Goal of the exercise »
Of the material below, the lines to be retyped are those from the line containing "Task: Click the Events calendar icon" through the line containing "You are a computer-use agent. The image", inclusive; reproduce them exactly.

Records shown »
········
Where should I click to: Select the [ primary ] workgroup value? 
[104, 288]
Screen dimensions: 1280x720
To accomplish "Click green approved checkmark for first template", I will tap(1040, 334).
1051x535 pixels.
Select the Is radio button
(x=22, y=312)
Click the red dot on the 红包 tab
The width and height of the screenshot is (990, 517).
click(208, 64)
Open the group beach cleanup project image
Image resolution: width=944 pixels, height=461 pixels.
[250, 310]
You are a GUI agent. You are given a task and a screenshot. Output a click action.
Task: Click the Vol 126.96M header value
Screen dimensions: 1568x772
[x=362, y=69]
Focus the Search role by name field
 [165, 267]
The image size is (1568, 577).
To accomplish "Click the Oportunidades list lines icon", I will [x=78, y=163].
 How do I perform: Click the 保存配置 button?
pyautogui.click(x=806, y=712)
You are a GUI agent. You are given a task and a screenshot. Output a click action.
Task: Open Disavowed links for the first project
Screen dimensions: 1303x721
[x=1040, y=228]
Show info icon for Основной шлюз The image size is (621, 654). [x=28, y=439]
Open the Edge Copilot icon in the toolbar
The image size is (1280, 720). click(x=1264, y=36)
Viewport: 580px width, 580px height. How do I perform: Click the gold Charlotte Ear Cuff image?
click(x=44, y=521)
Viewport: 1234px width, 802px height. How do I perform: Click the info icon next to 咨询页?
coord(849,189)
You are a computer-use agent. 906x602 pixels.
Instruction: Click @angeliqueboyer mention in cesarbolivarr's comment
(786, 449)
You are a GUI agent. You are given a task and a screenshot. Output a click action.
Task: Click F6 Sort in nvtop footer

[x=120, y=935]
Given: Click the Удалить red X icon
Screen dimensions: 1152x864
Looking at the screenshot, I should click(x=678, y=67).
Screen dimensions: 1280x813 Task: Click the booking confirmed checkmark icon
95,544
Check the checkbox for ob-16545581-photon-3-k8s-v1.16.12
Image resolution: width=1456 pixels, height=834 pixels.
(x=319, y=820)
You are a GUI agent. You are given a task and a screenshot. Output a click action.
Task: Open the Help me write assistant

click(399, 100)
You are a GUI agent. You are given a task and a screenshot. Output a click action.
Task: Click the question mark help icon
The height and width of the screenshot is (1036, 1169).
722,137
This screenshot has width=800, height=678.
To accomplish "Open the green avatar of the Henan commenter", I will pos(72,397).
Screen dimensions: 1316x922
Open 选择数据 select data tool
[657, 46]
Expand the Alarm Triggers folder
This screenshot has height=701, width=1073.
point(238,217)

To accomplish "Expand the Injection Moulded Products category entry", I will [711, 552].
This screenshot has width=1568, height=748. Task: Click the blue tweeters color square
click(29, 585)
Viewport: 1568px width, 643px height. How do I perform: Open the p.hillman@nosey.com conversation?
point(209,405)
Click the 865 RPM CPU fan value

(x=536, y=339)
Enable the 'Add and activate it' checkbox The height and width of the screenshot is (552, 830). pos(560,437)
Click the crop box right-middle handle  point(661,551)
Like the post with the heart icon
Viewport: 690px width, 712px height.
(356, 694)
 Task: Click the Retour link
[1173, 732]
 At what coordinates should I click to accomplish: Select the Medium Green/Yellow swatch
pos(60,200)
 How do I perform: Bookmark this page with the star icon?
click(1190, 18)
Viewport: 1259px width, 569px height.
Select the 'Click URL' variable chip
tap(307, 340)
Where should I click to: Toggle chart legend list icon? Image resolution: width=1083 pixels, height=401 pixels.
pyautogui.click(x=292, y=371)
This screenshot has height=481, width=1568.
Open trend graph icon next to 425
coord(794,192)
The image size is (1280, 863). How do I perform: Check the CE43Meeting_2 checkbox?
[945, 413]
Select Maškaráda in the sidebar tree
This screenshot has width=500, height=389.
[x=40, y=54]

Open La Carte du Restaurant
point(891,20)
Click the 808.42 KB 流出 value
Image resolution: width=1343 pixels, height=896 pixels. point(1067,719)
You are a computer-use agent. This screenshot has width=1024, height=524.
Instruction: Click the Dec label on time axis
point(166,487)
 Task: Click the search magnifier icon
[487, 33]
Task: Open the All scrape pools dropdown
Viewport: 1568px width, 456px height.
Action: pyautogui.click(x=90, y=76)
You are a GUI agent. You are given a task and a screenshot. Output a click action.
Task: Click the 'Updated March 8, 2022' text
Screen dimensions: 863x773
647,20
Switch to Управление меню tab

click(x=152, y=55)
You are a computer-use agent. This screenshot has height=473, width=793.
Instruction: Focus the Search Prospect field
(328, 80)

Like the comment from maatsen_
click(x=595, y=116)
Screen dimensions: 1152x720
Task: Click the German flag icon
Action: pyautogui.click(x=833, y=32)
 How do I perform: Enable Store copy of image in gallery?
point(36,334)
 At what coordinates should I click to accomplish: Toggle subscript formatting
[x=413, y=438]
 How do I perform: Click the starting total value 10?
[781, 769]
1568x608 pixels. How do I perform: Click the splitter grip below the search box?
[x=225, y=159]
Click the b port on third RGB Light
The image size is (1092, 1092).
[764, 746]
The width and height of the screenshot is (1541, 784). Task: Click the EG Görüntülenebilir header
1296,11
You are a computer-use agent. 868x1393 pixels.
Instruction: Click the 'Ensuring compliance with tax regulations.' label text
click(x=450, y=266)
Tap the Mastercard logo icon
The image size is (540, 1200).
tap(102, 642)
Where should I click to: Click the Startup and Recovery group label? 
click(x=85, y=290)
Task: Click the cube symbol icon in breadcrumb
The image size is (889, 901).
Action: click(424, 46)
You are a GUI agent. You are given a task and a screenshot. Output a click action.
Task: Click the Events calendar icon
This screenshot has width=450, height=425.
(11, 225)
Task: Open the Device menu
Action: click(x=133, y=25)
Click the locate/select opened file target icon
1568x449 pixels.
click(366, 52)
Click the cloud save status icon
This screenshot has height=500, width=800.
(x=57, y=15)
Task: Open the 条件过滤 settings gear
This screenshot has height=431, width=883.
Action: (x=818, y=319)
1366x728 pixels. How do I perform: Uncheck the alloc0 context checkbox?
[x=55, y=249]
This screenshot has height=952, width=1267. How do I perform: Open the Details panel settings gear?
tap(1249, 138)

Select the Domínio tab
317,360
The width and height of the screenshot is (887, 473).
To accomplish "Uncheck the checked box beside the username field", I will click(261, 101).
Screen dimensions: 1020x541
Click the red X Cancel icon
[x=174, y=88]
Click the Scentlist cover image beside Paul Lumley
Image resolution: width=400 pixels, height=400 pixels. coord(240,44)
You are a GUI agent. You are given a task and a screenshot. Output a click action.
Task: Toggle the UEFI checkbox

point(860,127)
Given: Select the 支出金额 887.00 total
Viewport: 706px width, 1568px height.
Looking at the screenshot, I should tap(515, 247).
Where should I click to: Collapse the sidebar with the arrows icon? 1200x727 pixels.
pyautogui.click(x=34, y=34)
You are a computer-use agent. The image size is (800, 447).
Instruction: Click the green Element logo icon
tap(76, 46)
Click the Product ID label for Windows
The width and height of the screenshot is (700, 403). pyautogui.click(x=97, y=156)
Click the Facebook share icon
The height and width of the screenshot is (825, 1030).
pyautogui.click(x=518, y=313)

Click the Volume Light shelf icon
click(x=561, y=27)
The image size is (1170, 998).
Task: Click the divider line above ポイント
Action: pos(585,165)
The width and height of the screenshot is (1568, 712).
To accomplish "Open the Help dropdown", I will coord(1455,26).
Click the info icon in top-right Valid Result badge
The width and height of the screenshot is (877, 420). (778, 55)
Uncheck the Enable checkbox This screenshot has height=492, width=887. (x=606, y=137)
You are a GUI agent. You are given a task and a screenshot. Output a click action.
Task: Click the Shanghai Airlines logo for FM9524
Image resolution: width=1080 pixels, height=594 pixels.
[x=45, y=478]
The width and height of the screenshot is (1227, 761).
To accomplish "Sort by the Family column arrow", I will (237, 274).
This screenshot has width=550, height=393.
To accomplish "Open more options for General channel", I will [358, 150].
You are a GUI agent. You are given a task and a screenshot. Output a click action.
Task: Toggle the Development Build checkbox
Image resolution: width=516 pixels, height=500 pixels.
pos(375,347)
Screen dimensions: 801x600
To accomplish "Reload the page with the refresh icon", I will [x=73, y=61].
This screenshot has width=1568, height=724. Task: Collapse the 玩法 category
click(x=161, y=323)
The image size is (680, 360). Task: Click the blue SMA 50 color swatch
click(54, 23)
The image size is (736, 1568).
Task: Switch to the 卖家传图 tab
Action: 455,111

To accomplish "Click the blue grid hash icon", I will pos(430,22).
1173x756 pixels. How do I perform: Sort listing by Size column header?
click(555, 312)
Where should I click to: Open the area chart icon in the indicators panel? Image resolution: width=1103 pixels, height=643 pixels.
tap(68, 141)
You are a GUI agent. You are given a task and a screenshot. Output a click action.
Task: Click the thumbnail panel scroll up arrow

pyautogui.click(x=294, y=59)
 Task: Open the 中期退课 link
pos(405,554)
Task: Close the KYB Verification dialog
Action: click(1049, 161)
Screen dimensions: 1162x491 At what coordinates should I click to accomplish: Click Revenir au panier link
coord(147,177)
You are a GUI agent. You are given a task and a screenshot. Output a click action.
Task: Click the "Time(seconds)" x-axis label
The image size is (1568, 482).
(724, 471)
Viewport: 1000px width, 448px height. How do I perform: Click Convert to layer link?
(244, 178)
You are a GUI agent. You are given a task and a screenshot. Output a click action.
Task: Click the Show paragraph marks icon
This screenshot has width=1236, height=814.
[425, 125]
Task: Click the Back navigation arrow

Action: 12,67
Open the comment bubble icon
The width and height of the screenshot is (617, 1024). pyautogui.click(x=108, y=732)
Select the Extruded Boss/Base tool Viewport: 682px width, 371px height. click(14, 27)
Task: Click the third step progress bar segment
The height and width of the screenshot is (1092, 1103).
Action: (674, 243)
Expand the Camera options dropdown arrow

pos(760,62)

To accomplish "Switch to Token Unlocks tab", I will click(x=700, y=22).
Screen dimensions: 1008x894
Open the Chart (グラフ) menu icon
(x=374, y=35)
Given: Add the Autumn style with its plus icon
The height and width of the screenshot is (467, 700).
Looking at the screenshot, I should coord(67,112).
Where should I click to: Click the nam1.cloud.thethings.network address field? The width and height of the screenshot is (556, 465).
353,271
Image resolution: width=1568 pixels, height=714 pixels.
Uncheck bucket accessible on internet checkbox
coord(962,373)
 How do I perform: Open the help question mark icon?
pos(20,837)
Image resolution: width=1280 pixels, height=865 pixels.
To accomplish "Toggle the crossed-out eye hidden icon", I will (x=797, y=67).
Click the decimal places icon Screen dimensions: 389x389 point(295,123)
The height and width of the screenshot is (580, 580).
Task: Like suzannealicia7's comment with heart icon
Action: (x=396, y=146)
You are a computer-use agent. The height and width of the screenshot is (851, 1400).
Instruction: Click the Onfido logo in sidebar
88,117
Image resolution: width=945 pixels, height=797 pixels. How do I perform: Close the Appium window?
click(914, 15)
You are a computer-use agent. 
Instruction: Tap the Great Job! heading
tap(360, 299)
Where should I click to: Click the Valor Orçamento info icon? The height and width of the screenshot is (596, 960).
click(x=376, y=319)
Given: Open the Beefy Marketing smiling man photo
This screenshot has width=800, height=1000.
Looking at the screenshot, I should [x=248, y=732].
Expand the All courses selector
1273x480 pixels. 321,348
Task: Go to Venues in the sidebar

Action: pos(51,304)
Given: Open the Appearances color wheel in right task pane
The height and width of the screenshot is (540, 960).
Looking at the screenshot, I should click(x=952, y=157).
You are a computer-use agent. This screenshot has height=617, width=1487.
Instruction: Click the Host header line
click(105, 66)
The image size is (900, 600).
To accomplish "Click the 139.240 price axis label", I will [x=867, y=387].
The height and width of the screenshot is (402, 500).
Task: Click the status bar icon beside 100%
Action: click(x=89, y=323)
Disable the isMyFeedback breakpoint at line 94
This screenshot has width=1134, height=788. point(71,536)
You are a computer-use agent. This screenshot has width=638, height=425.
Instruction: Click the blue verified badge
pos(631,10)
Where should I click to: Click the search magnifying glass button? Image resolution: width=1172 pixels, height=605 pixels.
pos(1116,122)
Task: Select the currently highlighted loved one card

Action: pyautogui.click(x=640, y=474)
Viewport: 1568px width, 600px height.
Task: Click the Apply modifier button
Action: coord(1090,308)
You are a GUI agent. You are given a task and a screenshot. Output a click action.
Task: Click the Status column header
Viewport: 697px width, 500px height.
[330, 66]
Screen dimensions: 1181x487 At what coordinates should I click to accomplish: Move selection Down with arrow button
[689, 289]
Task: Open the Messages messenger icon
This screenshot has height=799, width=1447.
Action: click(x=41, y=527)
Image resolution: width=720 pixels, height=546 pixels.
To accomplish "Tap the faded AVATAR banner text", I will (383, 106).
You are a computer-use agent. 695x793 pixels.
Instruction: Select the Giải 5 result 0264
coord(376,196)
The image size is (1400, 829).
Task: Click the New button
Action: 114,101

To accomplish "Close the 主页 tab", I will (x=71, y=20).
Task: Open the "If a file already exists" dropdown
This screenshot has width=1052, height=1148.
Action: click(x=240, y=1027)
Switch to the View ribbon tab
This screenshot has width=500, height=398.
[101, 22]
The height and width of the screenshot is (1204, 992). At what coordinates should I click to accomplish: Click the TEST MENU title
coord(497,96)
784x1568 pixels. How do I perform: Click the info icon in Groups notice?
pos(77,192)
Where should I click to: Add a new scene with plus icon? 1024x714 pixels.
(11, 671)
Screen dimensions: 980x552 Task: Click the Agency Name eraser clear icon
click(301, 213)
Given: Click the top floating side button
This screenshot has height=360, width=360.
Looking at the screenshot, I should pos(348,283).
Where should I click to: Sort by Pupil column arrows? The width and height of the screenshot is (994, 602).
········
Task answer »
Task: Click the Events calendar icon
This screenshot has width=450, height=425.
(11, 225)
Task: Open the Device menu
Action: click(x=133, y=25)
Click the locate/select opened file target icon
1568x449 pixels.
click(366, 52)
Click the cloud save status icon
This screenshot has height=500, width=800.
(x=57, y=15)
Task: Open the 条件过滤 settings gear
This screenshot has height=431, width=883.
Action: (x=818, y=319)
1366x728 pixels. How do I perform: Uncheck the alloc0 context checkbox?
[x=55, y=249]
This screenshot has height=952, width=1267. How do I perform: Open the Details panel settings gear?
tap(1249, 138)

Select the Domínio tab
317,360
The width and height of the screenshot is (887, 473).
To accomplish "Uncheck the checked box beside the username field", I will click(261, 101).
Screen dimensions: 1020x541
Click the red X Cancel icon
[x=174, y=88]
Click the Scentlist cover image beside Paul Lumley
Image resolution: width=400 pixels, height=400 pixels. coord(240,44)
You are a GUI agent. You are given a task and a screenshot. Output a click action.
Task: Toggle the UEFI checkbox

point(860,127)
Given: Select the 支出金额 887.00 total
Viewport: 706px width, 1568px height.
Looking at the screenshot, I should tap(515, 247).
Where should I click to: Collapse the sidebar with the arrows icon? 1200x727 pixels.
pyautogui.click(x=34, y=34)
You are a computer-use agent. The image size is (800, 447).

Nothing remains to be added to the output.